The Aventador makes use of an exotic, racecar-like pushrod suspension combined with magnetic dampers. It's a variable setup that keeps the SV almost perfectly flat under high cornering loads, with the rear wheels in unbroken contact with the tarmac. Those wheels wear 355-section Pirelli P Zero Corsa tires (255-width in front) meaning a level of grip so high that I had to get a little silly before even this 740-hp kraken would step out unasked for. (I started to spin while greedily trying to push Muller in the two slow corners that one must suffer through before the long start/finish straight.)
In a sense it's disappointing that I only drove the SV on the track, not on the road. The residents around Barcelona are poorer for not seeing a dozen candy-colored ultra-exotics wheeling around their lanes and highways. On the other hand, I could feel the stiffness of the car, even at Catalunya where every ounce of rigidity makes for a faster car. I don't know if the handling upgrades will be a positive thing for the 600 eventual owners flossing their SVs in urban environments, but they surely quicken the car on the circuit.
Very often the exterior modifications to high-performance variants make little to no difference in terms of capability. Some cooler-looking brakes here and unused high-speed stability there, but nothing in comparison to adding power or deleting weight. With the Superveloce, however, the perfected aerodynamics of the car make it radically better, at least on a circuit. Lamborghini engineers meticulously trimmed lift and dialed in downforce with front and rear wings, while massaging airflow under the car with a smoother undercarriage. You thought that piss-off-huge carbon-fiber rear wing was just a styling flourish? Not hardly. These aero refinements are precisely what gave me the advantage over Muller in Turn 3, according to the man himself.
Even as a vet of track testing and very quick cars, facing up to full-speed runs on the 2.9-mile F1 circuit, in the most powerful car I'd ever driven, was intimidating. Don't forget that it costs almost a half-million dollars, and is part of a tiny production run that's almost entirely pre-sold out. Yet the Superveloce is so good, so natural to control, and tractable of character, that I was pushing as hard as my skills would let me before the day was half over. Driving deeper into the Turn 1 braking zone than I'd have guessed my inner caution would allow, at speeds passing 150 mph while I was still brave enough to check them. (On a related note: the carbon ceramic brakes are quite good.)

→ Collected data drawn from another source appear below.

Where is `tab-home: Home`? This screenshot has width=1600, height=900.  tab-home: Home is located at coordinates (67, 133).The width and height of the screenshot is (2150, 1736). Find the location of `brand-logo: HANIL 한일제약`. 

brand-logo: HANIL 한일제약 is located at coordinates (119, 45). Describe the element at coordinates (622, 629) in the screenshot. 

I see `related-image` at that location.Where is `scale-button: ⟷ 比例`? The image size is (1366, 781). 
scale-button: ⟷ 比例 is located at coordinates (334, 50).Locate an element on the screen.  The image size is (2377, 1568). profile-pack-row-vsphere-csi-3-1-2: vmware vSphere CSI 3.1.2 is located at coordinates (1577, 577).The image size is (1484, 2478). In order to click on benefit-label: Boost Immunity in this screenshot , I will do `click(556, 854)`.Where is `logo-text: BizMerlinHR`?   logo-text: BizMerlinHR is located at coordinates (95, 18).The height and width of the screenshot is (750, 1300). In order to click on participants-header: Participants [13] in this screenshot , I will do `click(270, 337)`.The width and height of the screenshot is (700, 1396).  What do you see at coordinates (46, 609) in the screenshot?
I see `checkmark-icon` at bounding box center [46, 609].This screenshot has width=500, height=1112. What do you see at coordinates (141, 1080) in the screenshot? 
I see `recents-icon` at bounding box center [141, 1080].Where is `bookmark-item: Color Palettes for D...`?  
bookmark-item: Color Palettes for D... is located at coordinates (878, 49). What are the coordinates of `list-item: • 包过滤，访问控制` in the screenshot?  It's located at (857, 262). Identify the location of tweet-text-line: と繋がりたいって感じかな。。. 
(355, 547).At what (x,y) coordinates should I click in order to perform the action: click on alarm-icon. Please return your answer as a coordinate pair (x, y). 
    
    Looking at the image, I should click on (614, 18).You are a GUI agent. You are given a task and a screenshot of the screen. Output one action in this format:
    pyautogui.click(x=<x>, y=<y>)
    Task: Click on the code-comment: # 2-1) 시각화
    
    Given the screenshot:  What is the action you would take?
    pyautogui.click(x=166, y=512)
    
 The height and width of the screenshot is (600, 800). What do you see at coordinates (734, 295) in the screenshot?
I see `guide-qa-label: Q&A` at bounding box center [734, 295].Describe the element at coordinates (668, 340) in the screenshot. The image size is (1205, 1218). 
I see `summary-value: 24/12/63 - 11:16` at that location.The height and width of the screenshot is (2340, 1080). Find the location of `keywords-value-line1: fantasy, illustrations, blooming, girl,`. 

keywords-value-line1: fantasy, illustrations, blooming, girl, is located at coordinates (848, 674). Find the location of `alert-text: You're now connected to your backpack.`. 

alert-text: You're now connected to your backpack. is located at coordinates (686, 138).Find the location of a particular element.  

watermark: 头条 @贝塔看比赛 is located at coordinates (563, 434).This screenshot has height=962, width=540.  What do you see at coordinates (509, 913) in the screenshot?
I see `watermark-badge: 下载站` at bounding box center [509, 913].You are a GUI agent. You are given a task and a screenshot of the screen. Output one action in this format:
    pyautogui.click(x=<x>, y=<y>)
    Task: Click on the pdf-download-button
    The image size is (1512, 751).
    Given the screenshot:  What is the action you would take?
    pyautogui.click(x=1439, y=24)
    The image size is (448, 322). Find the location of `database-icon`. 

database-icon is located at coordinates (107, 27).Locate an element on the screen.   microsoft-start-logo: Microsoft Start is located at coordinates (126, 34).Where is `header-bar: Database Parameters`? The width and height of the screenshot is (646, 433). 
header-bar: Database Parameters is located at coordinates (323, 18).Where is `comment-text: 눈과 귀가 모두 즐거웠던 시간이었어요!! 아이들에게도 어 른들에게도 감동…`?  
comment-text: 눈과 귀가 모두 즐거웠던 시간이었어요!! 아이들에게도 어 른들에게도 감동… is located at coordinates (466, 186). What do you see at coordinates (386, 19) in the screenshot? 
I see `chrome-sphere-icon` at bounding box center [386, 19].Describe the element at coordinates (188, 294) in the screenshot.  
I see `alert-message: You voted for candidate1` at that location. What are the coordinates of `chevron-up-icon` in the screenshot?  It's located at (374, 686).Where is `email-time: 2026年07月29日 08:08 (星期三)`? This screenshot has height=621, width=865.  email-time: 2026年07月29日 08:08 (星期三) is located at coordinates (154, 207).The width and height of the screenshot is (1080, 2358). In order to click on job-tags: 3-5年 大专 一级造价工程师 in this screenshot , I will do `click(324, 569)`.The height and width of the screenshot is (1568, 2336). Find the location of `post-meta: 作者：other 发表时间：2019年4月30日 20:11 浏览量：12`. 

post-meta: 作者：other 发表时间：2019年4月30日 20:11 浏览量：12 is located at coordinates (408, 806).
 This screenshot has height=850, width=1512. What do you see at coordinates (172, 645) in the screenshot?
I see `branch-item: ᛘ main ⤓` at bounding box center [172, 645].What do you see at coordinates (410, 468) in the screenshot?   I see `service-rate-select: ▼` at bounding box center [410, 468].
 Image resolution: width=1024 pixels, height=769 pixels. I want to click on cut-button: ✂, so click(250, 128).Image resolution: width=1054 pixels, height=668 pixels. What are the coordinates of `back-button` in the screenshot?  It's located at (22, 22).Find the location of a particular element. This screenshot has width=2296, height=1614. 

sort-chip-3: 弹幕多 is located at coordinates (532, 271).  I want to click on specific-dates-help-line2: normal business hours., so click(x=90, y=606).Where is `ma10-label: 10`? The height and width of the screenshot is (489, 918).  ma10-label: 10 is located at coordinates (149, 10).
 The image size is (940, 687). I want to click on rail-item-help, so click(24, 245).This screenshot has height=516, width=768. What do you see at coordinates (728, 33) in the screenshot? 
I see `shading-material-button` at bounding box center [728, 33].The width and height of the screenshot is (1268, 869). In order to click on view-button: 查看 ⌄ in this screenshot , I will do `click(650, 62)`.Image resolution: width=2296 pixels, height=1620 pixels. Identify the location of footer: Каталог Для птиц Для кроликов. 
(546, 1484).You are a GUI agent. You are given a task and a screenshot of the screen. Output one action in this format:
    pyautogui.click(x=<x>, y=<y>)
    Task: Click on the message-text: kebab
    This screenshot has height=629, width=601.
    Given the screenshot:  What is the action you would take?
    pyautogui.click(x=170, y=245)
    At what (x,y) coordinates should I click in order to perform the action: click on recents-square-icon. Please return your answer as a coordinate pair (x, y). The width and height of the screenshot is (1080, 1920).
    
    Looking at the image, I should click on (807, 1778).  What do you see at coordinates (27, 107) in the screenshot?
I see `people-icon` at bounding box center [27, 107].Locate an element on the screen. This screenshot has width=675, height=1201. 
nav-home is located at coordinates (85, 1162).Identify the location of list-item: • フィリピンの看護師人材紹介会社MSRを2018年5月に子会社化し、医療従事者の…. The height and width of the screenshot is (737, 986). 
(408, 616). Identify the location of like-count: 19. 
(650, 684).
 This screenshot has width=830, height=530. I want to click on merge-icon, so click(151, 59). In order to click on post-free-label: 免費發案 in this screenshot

Who knows, Lamborghini signs Pete Muller's paycheck, so there's every chance that my catching him on a fast sweeper was all part of a subtle PR campaign to sell me on the Aventador Superveloce. Yet I'd fallen for the car long before that. Lap after lap the car encouraged me to go faster, harder, and smoother over that particular and wonderful surface of the Earth, swaddled in the protective shell of passionate Italian race engineering. If he duped me or he didn't, I'd say that makes Muller an excellent coach, and this Lamborghini a monumentally good one.